Workflow Structured Breakdown


STAGE 1: QUERY-DRIVEN DATA ACQUISITION

Process:

  • Uses a pre-defined set of structured search queries targeting specific themes (e.g. "Unholy Carnival and Twisted Clowns").
  • Queries are passed to the Google Custom Search API to fetch top-ranked URLs.

Type of Analysis:

  • SERP sampling
  • Thematic surfacing via controlled query design

SEO Relevance:

  • Bypasses the speculative phase of keyword ideation by sourcing real-world, high-ranking content.
  • Anchors all subsequent analysis in content deemed relevant by Google's ranking algorithm.

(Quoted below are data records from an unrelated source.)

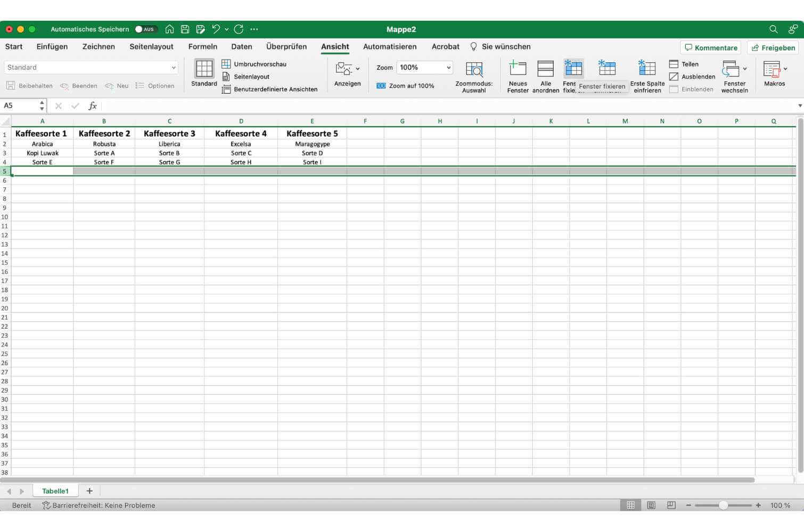Click the Alle anordnen icon
Screen dimensions: 804x532
[x=545, y=69]
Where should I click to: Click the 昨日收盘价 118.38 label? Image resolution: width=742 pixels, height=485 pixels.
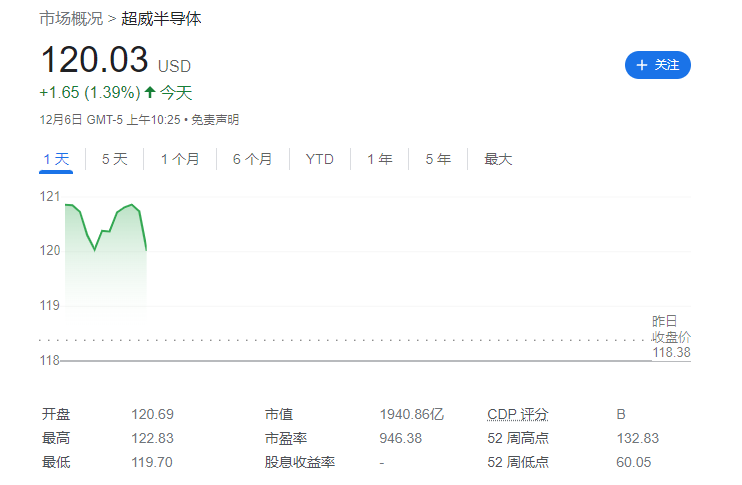click(671, 337)
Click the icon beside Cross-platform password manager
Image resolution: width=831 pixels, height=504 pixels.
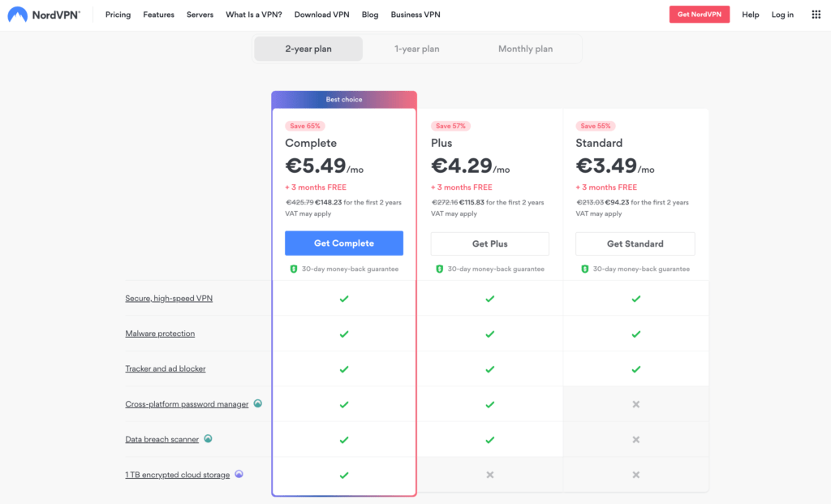point(257,403)
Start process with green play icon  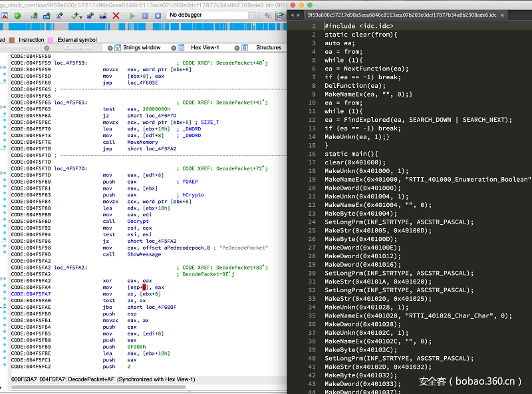[x=132, y=15]
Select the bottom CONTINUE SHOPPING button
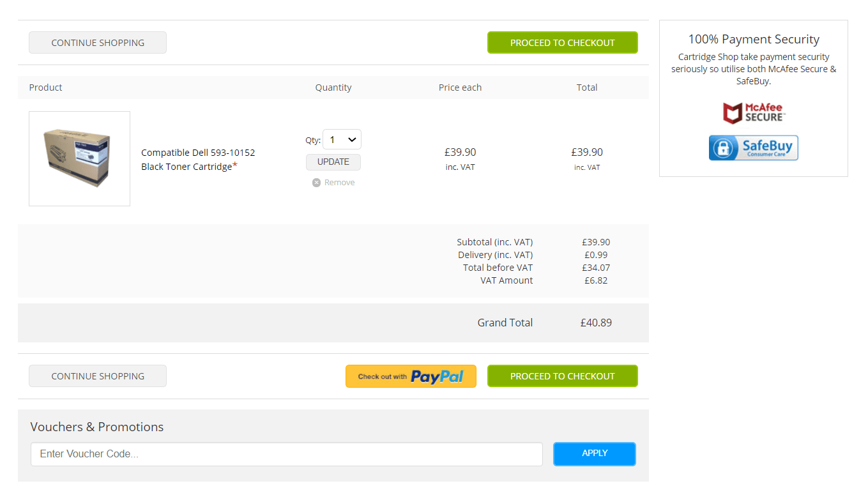This screenshot has width=868, height=488. [97, 376]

Compared to Best Practice:

  • Tools like SEMrush and Ahrefs rely on historical keyword databases and user-supplied seed terms, often tied to legacy trends or generic assumptions.
  • This workflow instead begins with live Google search results, making it directly aligned with how search engines currently evaluate content relevance, superior in freshness, context alignment, and bias resistance.

STAGE 2: CONTENT HARVESTING AND STRUCTURAL EXTRACTION

Process:

  • Scrapes allowed URLs, extracting structured data: title tags, meta descriptions, body text, header tags, image alt attributes.

Type of Analysis:

  • Content structure analysis
  • Element-level segmentation

SEO Relevance:

  • Mirrors how Google interprets page structure.
  • Enables the analysis of how key terms are deployed across different semantic fields (titles vs. body vs. metadata).

Compared to Best Practice:

  • SEMrush's Site Audit or Content Analyzer modules surface technical issues and general SEO markers, but lack context-aware parsing across layers of content.
  • This workflow captures the full on-page language environment, offering a deeper content signal that better reflects ranking context.

STAGE 3: SUMMARISATION AND NOISE REDUCTION

Process:

  • Applies both extractive (MiniLM) and abstractive (T5) summarisation models to condense raw text into thematic cores.

Type of Analysis:

  • Thematic distillation
  • Dimensionality reduction

SEO Relevance:

  • Filters out boilerplate and irrelevant filler, ensuring that subsequent keyword extraction focuses on substantive content.
  • Abstractive summaries can simulate meta description candidates or content overviews.

Compared to Best Practice:

  • Conventional platforms do not offer NLP-based summarisation. At best, tools like Clearscope and SurferSEO provide keyword density feedback.
  • This step improves signal clarity before keyword extraction, allowing higher precision-a fundamentally more intelligent preprocessing step than anything seen in current toolchains.

STAGE 4: KEYWORD AND KEYPHRASE EXTRACTION

Process:

  • Applies KeyBERT (embedding-based) and T5-based keyphrase models to extract ranked terms.
  • Uses POS tagging to filter by noun-only results for semantic precision.

Type of Analysis:

  • Contextual keyword extraction
  • Semantic ranking
  • Linguistic validation

SEO Relevance:

  • Captures both frequent and semantically salient terms.
  • Focus on nouns ensures topical integrity, avoiding verbs/adjectives with low search intent relevance.

Compared to Best Practice:

  • SEMrush, Ahrefs, and Ubersuggest identify high-volume terms and keyword difficulty scores, but they cannot detect context-specific or semantically emergent language.
  • This workflow identifies keywords as they actually appear in authoritative content-without dependency on historic keyword lists or databases, offering a clearer view of real-world usage.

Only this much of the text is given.